I was running late to visit my father for dinner the other night and I needed to stop by the grocery store to buy some corn. On my way there, I was traveling down busy Route 50 when the traffic lights as far as the eye could see turned red. I decided to turn left and cross Route 50 when I had the opportunity, and then complete my trip to the grocery store along the service road that runs parallel to the main road. This would enable me to bypass all of the red lights since I was in a hurry.

I was almost there, grocery store nearly in sight, when I came upon a woman in an SUV who was blocking an intersection that I needed to cross. (It’s always a woman in an SUV, isn’t it?) This particular ray of sunshine had pulled out into the intersection prematurely and was squarely blocking my lane. So I did the reasonable thing and honked once, gesturing for her to back up to allow me to pass.

She stared at me blankly, clearly not understanding the physics of my complicated proposition. I decided to help her by showing her my middle finger, which caused her to make an ugly face at me and then stare straight ahead, clearly ignoring me. That’s when my rational side took a short vacation from my body. I inched into the intersection until the nose of my car was inches from the side of hers and then laid on my horn with one hand while giving her the finger with my other. By this point, my car was blocking two other lanes of traffic and my horn was drawing a lot of attention. Miss Intersection Blocker, however, continued to pretend she had no idea what was happening two feet from her vehicle.

By the time the light had turned, I had already waged a serious internal battle about the negative affects of physically tapping the side of her vehicle with mine (“SO THERE!” versus “Violation: Willfully and maliciously nudging another vehicle”). I was already running late and still had no corn, so I passed on hitting her car but I did get one final jab in as she pulled away.

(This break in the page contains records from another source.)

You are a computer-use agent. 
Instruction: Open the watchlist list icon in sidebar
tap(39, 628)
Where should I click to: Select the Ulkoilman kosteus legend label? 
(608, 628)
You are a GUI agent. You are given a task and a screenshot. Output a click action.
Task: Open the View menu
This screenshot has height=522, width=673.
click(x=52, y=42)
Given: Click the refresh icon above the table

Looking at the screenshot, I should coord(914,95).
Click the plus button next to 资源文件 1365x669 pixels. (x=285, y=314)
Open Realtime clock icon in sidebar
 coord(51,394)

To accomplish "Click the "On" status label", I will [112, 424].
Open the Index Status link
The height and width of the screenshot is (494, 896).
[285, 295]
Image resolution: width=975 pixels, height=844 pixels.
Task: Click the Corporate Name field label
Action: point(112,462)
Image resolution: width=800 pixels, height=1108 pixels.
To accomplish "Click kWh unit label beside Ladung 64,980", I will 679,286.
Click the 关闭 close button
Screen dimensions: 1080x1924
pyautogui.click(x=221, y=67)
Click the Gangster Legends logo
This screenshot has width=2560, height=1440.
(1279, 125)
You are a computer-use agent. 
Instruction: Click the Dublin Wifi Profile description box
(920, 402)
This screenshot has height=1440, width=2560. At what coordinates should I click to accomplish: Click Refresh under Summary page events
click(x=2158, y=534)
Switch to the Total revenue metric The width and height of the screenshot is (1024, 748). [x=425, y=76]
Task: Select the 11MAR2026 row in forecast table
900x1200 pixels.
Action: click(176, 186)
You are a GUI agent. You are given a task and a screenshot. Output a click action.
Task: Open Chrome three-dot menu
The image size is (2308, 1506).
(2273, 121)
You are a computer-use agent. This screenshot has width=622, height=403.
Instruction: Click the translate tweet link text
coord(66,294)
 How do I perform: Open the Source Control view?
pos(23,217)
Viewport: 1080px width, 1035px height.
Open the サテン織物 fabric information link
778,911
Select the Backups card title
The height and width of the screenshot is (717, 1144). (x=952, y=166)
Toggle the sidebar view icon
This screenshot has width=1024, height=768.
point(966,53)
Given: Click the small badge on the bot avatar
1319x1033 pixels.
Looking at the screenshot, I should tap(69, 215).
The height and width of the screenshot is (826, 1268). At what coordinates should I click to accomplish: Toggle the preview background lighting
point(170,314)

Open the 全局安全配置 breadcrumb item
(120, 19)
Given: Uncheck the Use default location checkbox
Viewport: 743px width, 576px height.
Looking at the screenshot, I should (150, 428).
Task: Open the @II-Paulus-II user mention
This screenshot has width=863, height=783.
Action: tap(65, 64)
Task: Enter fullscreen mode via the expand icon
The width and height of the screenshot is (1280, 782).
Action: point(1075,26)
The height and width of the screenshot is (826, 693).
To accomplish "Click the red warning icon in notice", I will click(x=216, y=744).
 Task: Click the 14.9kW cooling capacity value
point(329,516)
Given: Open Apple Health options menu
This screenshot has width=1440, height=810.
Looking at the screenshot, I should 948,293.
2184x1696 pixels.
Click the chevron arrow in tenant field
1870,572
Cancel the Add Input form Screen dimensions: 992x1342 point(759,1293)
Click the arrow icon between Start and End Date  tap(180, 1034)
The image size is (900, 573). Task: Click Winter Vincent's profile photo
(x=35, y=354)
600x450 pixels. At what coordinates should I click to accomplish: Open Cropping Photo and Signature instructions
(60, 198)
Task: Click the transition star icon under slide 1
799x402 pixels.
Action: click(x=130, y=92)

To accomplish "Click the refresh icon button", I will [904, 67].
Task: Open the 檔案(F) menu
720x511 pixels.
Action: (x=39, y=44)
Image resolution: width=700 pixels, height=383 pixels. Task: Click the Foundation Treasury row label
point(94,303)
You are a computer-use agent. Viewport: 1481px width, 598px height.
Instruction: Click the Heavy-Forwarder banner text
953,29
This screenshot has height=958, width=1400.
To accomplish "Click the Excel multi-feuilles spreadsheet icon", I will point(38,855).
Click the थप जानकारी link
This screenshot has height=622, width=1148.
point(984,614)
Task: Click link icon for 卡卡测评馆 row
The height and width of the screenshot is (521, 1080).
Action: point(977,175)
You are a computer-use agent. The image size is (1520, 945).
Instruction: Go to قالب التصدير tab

Pedestrians viewing this particular altercation would have seen a power window lowering, a skinny, pale white arm shooting out, and a huge wad of chewing gum being lobbed at the side of the escaping SUV.

But that wasn’t me. I would never do something that ridiculous.

3 thoughts on “Road Rage

  1. I think this has solidified my case about you being a worse driver than me. I may be accident prone but you, my dear friend, are a menace to society in that vehicle of homicidal fury. Congratulations on taking road rage to an all new level!!